Pioneer has prairie products in pipeline

JOHNSTON, Iowa — What’s in your pipe? What are your company’s plans for the future? Those are reasonable questions for world-class businesses that develop tools that farmers need. It’s also important for the world’s food supply and that makes it important for all society.

There are few very large players in agricultural genetics and chemicals. Monsanto, Dow, Syngenta, Bayer, BASF and DuPont are the biggest.

Steve Reno directs business activities for DuPont Pioneer in North America and said all the larger players have responsibilities that extend beyond their shareholders to the larger society.

“What we deliver requires farmers, our customers,” he said.

His company regularly surveys its grower-customers and they recently identified three-year goals for their farms that would include increasing yields by 15 to 20 percent.

He said modern genetics can create some of that increase, however to reach those levels, if they are achievable, the company has to leverage a combination of its assets, including the DuPont agricultural chemical division and an extended team of agronomy researchers and front-line agronomists.

“It’s more than what is in the (seed) bag. (It takes) a whole farm solution,” said Reno, at a meeting in Johnston, Iowa, the company’s head office and research home.

“This is about more than what companies like ours have traditionally delivered,” he said referring to the integration of seed, agronomy and pesticide businesses.

He said Monsanto is trying to accomplish the same integration with its overtures to buy rival Syngenta and its diverse genetics and chemical portfolios.

Dow, too, has made steps to integrate its business with the creation of Dow Seeds, bringing the two major agriculture silos together.

“We are going to continue to evaluate (the Monsanto and Syngenta proposed deal). We think growers need good competition in the marketplace, so more (companies) are better.
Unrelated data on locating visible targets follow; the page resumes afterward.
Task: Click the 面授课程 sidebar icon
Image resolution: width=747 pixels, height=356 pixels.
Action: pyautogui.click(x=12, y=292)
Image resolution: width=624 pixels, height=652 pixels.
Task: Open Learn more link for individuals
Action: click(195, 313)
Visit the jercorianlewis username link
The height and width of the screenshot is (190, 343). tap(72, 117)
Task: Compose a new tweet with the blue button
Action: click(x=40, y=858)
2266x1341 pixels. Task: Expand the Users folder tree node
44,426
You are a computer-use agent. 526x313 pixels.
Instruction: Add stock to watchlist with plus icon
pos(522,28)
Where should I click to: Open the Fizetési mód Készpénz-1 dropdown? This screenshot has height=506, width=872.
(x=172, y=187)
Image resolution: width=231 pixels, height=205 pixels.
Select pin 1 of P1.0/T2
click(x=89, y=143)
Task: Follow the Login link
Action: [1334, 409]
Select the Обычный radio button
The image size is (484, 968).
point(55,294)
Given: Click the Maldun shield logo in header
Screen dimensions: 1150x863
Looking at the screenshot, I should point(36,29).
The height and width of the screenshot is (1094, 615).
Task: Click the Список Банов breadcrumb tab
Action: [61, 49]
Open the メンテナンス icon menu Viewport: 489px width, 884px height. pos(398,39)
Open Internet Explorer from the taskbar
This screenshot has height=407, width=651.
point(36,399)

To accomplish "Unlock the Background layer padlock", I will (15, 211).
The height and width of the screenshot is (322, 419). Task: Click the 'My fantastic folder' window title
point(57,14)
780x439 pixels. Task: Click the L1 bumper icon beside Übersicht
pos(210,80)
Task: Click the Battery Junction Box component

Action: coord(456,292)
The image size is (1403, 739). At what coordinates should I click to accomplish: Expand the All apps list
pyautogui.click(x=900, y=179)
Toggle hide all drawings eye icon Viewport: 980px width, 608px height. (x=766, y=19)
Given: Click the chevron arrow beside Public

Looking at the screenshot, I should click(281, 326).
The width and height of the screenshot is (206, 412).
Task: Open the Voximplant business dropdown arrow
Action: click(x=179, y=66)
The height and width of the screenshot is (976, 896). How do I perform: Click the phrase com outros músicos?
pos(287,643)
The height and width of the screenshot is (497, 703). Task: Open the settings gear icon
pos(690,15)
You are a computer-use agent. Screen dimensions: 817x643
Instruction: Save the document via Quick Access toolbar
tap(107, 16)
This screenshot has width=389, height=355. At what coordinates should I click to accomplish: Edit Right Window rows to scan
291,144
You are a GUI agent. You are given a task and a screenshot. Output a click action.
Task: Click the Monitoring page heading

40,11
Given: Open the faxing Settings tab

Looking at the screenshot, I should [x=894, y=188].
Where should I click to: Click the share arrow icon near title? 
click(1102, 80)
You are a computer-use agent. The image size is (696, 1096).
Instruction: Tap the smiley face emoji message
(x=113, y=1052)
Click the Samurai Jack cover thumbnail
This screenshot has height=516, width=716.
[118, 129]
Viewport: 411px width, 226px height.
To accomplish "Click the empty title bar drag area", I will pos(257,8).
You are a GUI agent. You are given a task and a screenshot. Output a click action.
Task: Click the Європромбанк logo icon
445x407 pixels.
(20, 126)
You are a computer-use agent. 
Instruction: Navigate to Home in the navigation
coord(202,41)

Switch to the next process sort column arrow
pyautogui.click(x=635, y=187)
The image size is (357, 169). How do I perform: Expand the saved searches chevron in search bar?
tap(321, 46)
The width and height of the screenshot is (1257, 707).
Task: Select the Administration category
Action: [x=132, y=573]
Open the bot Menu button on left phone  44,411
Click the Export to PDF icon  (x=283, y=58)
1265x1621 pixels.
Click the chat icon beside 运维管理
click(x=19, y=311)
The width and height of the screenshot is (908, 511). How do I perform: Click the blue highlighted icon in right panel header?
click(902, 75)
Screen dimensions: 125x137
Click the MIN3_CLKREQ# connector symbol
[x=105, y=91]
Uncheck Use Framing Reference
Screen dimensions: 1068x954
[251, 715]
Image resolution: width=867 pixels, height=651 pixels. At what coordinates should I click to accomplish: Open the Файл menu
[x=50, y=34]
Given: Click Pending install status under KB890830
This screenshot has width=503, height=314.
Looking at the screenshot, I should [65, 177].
We are already there, with seed and crop protection services and a strong dealer network,” he said.

He said DuPont Pioneer’s polling told the company that farmers are asking for a complete package.

“The ag economy is in a different place than it was three, four or five years ago and farmers are looking for wider solutions to yield,” said Reno.

In corn country, the company has developed a fee for service, priced by the acre, program called Encirca. It involves farmers having weather stations on site.

With the support from local agronomists, the system puts farmers’ crop data, field soil samples and weather into the hopper and delivers integrated plans for top dressing nitrogen fertilizer and crop planning.

Kenny O’Brien of Pioneer said the current recommendations for fertilizer use might not even take into account the genetic potential of all current hybrid crops.

He also said if a farmer tried to manage his 1970 crop varieties with today’s fertility programs and pesticides, he wouldn’t have much yield success as the genetics are selected to take advantage of the current agronomy. The converse is also true.

In Western Canada, the company’s research pipeline is close to delivering new tools and has some longer-term plans as far as wheat.

Geoff Graham leads hybrid crop development at the company.

“We have doubled average yields since 1970. Why wouldn’t we expect to be able to do that again by 2055?” he said.

That gain was not entirely based on genetics.

“We did it using technologies and products we didn’t even know existed. We soon will be using tools that we don’t have today.”

Steve Schnebly of the company said it costs less today to map a whole genome than it does to plant a single breeder’s plot.

“Things will move really fast now,” he said.

That is likely a result of having tools that allow breeders to lay in same-plant traits along a chromosome, exactly where they need to be, to get uninterrupted genetic expression in the cropped plant.

The company is releasing a new corn rootworm genetic line, 4114 or Qrom, as it will be known, that doesn’t interrupt other useful genes in a wide range of germplasm. Previous rootworm products interfered with other, useful genetics, meaning where the best genetic rootworm defences were included, the plants couldn’t have a variety of other helpful traits.

As well, a new canola variety will soon optimize a new DuPont glyphosate product, widening the application window for producers.

Pioneer also plans to offer a Liberty Link trait stack. These will represent products the company feels with reach up to 50 million acres of production, but less than $100 million in sales for the company.

Hybrid rice is well on its way, and while that doesn’t mean much to prairie farmers, it opens the door to hybrid wheat, which is currently a focus for Graham.

The seed treatment Lumiderm was released last year, however the company is working to optimize all of its seed treatment processes and deliveries with a new seed treatment research and training facility that opened at its Johnston, Iowa, home last week.

And a new sunflower seed treatment, Limisena, is nearing release.

In soybeans, a true 000, very early soybean with multiple modes of herbicide resistance is also expected to reach farmers during the next several years.

The company’s new 70 corn-heat-unit corn is available for next spring and a 69 is on its way, said Schnebly.